Vincenzo Mustacciolo

Personal information
- Date of birth: 17 March 2000 (age 25)
- Place of birth: Palermo, Italy
- Height: 1.71 m (5 ft 7 in)
- Position(s): Midfielder

Team information
- Current team: Athletic Club Palermo

Senior career*
- Years: Team / Apps / (Gls)
- 2017–2018: Troina / 19 / (0)
- 2018–2021: Parma / 0 / (0)
- 2018: → Troina (loan) / 11 / (1)
- 2018–2019: → Siracusa (loan) / 16 / (0)
- 2019–2020: → Ravenna (loan) / 10 / (0)
- 2021: Acireale / 7 / (0)
- 2021: Paternò / 4 / (0)
- 2022: Troina / 10 / (0)
- 2022–2023: Oratorio S. Ciro E Giorgio
- 2023: CUS Palermo
- 2023–: Athletic Club Palermo

= Vincenzo Mustacciolo =

Italian footballer

Vincenzo Mustacciolo (born 17 March 2000) is an Italian football player. He plays for Athletic Club Palermo.

==Club career==
He started his senior career in Serie D with Troina. On 31 January 2018, he signed with Parma (in Serie B at the time), who loaned him back to Troina for the rest of the 2017–18 season.

For the 2018–19 season he joined Serie C club Siracusa on loan.

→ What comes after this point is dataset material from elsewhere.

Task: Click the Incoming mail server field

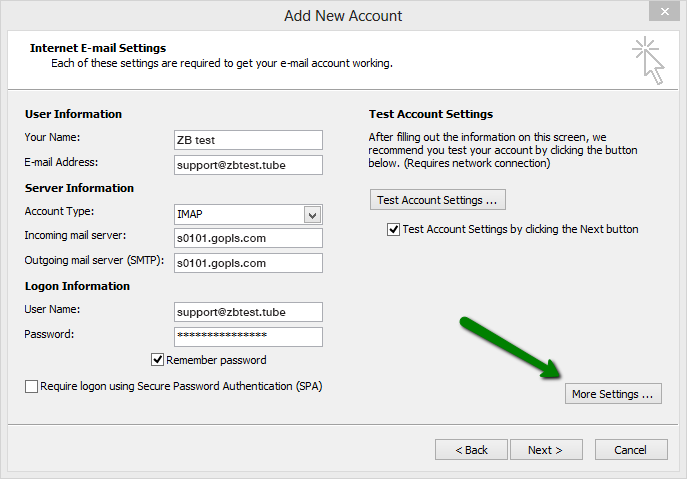Action: [x=247, y=238]
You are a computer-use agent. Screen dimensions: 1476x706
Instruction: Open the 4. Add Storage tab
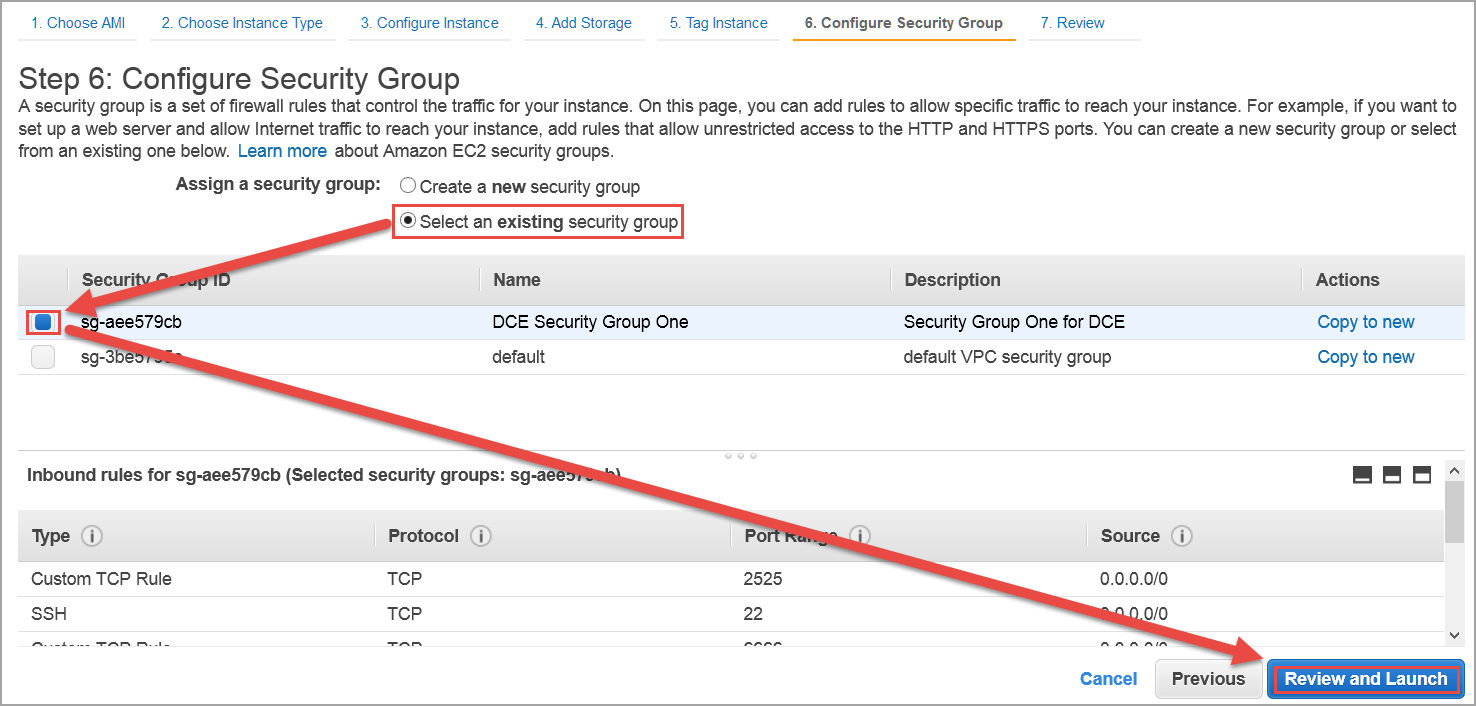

He made his professional Serie C debut for Siracusa on 25 September 2018 in a game against Paganese. He substituted Marco Palermo in the 81st minute. He made his first start for Siracusa on 21 October 2018 in a game against Potenza. He finished the loan with 16 appearances, including 9 in the starting line-up.

On 27 July 2019 he joined Ravenna on loan, again in the Serie C.

On 13 August 2021, he signed with Serie D club Acireale. On 4 December 2021, he moved on loan to Paternò, also in Serie D. On 30 December 2021, he signed for Troina. In July 2022 he then moved to Oratorio S. Ciro E Giorgio, and then to CUS Palermo in January 2023. In the summer 2023, Mustacciolo joined Athletic Club Palermo.